Libya doesn't deserve the red carpet
It still acts like a rogue state. Why restore relations?
WASHINGTON
Libyan leader Col. Muammar Qaddafi spent five days in France last week meeting with senior officials and signing billions of dollars' worth of business deals. The trip – Mr. Qaddafi's first to France since 1973 – marked the full normalization of European relations with the longtime pariah state. It also prompted many French citizens, including high-level officials, to criticize the warm welcome given to a colonel associated with terrorism, torture, and repression.
Back in Washington, the resumption of diplomatic ties with Libya is not going as smoothly as the Bush administration had hoped. But just as several French officials neglected to meet with Qaddafi, the US should rethink normalizing relations with Libya: The country continues to behave like a rogue state.
The rehabilitation of Libya – the terrorist-supporting state with weapons of mass destruction (WMD) – had been considered one of the crowning foreign-policy achievements of the Bush administration.
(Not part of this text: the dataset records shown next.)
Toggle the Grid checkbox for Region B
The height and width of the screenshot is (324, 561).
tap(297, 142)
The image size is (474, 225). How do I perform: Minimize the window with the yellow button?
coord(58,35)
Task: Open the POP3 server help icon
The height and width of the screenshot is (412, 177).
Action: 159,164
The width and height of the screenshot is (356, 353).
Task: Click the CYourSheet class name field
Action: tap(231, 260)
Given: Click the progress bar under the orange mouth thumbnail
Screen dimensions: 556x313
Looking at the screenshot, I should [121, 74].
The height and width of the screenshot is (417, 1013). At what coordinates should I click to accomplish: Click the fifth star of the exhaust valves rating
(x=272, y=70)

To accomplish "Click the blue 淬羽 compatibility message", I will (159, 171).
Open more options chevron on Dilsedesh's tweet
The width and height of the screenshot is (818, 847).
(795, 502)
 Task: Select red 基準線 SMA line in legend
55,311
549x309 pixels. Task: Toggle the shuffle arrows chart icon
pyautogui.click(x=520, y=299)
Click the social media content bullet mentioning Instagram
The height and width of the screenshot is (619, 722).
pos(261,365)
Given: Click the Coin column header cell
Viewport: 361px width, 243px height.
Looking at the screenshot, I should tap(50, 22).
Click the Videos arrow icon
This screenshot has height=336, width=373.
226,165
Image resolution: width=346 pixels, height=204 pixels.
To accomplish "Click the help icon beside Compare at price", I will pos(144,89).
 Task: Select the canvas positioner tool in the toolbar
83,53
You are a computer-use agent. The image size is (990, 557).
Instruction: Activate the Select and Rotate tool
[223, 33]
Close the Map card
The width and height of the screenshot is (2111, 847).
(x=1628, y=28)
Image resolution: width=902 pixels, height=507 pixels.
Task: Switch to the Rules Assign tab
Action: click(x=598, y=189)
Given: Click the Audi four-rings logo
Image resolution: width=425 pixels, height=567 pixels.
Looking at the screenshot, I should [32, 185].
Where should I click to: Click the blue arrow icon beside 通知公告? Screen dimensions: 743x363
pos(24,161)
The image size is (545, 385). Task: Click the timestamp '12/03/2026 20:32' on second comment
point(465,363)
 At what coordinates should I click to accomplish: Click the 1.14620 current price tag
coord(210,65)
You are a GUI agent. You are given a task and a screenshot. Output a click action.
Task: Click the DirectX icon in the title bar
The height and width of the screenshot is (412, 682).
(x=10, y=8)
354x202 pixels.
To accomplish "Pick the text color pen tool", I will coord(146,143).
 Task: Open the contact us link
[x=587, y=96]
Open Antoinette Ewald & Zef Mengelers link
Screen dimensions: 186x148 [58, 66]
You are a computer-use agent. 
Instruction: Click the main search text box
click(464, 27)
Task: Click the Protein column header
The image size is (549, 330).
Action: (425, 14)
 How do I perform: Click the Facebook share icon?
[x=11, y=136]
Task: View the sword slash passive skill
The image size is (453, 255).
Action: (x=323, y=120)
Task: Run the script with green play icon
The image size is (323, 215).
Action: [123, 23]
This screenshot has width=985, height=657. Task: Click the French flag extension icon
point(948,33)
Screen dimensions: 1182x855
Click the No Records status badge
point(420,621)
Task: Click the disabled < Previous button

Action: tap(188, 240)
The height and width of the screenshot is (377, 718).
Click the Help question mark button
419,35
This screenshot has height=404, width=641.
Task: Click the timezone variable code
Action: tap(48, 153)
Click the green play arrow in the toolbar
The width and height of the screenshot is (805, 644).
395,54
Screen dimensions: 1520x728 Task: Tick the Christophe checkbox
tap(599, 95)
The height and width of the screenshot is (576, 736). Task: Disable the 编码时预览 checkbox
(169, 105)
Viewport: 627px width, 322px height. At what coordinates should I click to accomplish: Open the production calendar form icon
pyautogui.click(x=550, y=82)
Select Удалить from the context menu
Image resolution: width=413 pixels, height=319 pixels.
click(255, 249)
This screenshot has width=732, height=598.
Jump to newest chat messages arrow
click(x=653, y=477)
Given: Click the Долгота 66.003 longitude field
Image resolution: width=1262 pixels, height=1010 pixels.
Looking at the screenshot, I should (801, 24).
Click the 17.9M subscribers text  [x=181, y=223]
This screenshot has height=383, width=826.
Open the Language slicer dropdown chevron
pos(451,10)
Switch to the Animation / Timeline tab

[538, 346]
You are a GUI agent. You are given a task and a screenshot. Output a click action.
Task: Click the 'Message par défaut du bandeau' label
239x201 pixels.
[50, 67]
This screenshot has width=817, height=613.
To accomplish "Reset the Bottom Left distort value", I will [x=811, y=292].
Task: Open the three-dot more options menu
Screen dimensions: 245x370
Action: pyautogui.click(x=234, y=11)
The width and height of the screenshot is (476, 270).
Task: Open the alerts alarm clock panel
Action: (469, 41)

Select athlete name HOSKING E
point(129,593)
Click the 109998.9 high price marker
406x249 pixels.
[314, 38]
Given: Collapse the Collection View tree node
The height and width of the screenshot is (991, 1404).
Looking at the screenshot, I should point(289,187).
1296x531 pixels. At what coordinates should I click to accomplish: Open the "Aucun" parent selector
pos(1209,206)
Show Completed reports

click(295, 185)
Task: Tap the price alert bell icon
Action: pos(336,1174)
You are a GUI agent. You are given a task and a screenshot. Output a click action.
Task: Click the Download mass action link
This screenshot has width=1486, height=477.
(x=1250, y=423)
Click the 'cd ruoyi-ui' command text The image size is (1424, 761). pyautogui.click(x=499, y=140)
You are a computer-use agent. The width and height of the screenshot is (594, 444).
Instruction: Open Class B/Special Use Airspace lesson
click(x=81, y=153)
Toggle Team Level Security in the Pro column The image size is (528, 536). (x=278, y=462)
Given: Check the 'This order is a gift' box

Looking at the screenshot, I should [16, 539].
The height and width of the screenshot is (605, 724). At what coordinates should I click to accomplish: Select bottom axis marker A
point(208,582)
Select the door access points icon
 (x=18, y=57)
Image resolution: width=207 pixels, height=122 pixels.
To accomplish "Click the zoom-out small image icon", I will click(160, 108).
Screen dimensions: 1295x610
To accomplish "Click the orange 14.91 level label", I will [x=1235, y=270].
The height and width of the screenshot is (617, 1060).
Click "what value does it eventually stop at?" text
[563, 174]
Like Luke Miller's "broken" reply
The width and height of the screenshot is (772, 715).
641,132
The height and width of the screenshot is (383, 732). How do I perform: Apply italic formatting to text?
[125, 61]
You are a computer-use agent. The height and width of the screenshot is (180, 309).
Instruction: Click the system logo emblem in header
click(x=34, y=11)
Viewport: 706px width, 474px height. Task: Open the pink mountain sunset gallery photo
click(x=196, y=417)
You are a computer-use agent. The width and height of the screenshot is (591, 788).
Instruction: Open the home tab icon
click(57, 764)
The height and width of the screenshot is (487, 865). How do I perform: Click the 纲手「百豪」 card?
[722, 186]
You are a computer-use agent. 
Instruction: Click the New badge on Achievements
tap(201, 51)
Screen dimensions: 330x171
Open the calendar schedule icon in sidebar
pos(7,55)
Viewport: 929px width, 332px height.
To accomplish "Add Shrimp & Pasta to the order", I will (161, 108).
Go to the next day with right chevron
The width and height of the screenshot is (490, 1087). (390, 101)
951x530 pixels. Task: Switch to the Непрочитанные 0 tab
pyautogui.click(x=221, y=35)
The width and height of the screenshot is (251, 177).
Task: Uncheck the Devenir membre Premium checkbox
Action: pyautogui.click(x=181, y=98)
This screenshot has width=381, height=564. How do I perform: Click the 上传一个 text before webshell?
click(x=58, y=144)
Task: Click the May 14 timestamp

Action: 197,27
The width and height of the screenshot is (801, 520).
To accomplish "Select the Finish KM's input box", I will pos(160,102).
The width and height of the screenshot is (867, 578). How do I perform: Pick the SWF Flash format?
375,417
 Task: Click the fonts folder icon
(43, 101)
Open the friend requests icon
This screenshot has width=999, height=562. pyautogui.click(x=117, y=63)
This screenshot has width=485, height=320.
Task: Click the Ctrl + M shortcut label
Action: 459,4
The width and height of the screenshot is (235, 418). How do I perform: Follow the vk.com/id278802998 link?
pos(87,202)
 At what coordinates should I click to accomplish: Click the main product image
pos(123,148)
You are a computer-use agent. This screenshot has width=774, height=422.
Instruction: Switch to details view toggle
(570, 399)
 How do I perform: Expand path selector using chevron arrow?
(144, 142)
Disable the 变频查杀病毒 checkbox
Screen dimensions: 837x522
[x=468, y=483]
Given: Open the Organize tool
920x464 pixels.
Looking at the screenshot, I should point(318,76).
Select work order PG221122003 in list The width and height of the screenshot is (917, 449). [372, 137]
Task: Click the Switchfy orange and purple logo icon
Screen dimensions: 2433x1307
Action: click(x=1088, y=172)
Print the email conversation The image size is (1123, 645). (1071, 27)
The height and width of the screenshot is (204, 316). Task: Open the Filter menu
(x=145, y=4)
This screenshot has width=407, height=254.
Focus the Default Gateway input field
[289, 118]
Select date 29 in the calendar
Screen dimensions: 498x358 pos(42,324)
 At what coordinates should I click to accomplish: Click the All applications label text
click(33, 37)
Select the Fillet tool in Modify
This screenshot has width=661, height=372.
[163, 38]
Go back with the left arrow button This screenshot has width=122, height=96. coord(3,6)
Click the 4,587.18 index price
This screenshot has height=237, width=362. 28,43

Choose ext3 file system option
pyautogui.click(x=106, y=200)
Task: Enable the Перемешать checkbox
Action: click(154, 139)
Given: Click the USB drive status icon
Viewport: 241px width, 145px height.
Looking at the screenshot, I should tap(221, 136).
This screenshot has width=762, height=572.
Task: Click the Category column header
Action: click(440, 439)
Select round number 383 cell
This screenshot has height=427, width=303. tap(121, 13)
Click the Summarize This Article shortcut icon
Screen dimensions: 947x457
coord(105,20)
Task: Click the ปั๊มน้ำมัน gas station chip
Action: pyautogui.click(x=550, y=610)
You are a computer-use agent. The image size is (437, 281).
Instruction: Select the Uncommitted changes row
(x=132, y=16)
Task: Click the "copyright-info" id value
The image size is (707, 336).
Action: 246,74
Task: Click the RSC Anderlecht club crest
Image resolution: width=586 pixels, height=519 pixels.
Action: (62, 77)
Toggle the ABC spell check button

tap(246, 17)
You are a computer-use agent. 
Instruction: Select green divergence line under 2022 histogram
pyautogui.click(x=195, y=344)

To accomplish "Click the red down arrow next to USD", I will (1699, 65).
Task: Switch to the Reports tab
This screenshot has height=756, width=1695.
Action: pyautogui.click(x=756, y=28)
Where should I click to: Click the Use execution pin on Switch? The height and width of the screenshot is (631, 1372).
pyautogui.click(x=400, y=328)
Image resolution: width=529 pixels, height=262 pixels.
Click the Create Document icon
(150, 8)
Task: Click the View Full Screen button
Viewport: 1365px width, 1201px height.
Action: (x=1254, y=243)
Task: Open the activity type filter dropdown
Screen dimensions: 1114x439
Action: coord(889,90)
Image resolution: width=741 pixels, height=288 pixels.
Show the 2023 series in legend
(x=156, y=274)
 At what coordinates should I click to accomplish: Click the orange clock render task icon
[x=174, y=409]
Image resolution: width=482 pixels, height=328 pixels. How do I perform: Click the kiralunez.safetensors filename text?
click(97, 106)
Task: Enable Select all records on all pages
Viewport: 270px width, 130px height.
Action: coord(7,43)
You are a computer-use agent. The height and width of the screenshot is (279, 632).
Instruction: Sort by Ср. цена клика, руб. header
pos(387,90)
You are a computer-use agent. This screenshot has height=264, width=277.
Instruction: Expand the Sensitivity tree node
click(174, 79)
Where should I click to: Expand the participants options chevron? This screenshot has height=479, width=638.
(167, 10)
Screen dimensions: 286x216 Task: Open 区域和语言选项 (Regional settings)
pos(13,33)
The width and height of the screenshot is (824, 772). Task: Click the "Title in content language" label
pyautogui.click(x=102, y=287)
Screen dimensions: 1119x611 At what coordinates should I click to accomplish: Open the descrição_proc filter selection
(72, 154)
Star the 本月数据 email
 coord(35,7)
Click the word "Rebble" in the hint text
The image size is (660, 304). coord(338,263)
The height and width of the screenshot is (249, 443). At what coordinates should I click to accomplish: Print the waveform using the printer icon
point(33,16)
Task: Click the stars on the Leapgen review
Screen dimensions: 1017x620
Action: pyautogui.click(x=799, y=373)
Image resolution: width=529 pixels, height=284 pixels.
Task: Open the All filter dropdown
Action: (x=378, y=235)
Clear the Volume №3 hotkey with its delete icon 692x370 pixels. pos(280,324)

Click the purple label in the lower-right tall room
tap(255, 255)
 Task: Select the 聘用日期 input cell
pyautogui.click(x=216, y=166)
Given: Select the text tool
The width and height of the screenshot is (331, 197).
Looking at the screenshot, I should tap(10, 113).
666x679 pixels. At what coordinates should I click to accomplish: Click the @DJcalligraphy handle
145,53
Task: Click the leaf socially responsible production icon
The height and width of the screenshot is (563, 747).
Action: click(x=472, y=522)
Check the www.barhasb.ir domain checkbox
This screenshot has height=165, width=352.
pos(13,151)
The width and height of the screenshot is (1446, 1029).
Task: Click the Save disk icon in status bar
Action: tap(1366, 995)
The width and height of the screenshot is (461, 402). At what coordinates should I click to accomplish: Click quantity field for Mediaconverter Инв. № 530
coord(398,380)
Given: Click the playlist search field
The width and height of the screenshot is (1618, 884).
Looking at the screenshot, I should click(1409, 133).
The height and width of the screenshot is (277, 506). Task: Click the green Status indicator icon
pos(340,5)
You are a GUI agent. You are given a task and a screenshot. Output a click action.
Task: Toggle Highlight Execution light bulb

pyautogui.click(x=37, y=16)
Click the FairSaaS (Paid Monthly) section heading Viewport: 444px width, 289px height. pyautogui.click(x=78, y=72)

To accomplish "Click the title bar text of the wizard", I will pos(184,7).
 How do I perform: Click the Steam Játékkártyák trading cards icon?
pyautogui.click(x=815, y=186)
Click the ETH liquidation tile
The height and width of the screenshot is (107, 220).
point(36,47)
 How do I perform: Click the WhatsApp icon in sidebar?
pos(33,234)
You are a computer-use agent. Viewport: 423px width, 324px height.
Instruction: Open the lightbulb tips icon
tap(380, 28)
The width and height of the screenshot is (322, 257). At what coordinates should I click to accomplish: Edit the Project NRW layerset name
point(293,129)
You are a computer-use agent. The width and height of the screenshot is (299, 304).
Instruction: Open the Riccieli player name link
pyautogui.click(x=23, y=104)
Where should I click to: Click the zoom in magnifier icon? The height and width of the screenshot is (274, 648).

Republicans and Democrats alike pointed to Libya as an example for rogue states to renew ties with the US and reintegrate into the international community.
Tripoli underwent a dramatic transformation in Washington's eyes after the disclosure and abandonment of its nuclear program in 2003. In 2004, after about 25 years with no diplomatic presence in Libya, the US opened a temporary mission in Tripoli, the capital. In August 2007, Secretary of State Condoleezza Rice announced that she would visit Tripoli, the first visit of an American cabinet secretary since 1953.
Full restoration of diplomatic and economic relations appeared to be just around the corner.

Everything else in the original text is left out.